EXTRACT PROVIDED →
--- start ---
3Tand TF-70 and Redington Predator 8wt will keep you under $400 including line and backing. I recently bought this setup and love it.


----------



## eightwt (May 11, 2017)

Be careful, very, very careful. If you should like it, it will grab you and send you down the proverbial rabbit hole. There is just something that goes with that pull with the line in your hand that is so cool. Just more connected to the fish if you will. At least for me. Some good advice above. There are lots of good gear today and if you can hook up with someone to kick start you it would be great. Good luck.


----------



## Backwater (Dec 14, 2014)

I wouldn't get rid of your spinning gear (or other conventional gear) just yet. On days where it just doesn't suit fly fishing, you can break out a spinning rod with artificials and still catch fish, instead of going back to the house. I do that and have no issues with doing that. I recently made a trip up to the Outter Banks, NC and it was 30mph winds the entire time. Broke out my light spinning rod with jigs and I was in business. Caught some nice smaller reds that save the trip from being a bust! So, I think of a fly rod as a tool, just like I do think the same way as my spinning rod. Though I prefer to catch fish on my fly rod(s), I prefer to fish regardless of conditions, whether it's too deep, or too windy or current moving too fast, etc. and can only use a spinning rod or bait caster over a fly rod.
--- end ---
DATA LINES →
--- start ---
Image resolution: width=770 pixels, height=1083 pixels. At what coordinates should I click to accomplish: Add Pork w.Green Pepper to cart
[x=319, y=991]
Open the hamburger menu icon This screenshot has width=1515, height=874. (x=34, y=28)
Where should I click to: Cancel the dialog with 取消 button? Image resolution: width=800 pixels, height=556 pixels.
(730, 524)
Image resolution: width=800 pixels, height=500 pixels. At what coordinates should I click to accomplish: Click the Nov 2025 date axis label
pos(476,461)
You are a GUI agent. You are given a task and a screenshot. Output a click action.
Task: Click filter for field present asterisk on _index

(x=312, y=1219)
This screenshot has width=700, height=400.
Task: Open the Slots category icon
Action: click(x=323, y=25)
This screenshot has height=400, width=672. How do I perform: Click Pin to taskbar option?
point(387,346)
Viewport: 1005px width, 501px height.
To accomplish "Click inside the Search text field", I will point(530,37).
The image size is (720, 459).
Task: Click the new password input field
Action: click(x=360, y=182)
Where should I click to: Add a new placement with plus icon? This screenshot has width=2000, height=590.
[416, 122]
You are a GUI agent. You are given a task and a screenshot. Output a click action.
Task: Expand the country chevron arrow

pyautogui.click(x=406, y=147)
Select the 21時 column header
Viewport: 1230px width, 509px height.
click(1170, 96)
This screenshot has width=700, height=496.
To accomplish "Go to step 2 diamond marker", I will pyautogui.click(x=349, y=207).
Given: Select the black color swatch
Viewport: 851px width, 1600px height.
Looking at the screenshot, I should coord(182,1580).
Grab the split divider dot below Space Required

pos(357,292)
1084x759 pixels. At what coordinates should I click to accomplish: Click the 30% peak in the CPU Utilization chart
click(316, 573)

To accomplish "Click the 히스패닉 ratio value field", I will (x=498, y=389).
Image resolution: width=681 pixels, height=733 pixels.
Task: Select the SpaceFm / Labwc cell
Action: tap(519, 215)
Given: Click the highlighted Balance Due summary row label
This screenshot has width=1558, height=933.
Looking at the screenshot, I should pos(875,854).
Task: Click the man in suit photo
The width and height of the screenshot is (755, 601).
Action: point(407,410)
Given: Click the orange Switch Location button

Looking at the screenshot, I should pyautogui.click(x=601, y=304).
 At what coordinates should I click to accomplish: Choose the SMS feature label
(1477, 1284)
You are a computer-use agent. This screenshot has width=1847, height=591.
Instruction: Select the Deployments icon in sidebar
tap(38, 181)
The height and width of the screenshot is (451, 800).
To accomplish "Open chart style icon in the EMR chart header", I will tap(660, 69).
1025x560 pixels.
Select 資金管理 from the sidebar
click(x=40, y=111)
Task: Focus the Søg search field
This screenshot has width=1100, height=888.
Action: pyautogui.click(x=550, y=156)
--- end ---
GOALS →
(1) According to the post by Backwater in the fly-fishing thread, what wind speed lasted the entire trip?
(2) Reproduce the fly-fishing thread's text between "Be careful, very, very" and "great. Good luck.", inclusive.

RESULTS FOR THE EXERCISE →
(1) 30 mph.

(2)
Be careful, very, very careful. If you should like it, it will grab you and send you down the proverbial rabbit hole. There is just something that goes with that pull with the line in your hand that is so cool. Just more connected to the fish if you will. At least for me. Some good advice above. There are lots of good gear today and if you can hook up with someone to kick start you it would be great. Good luck.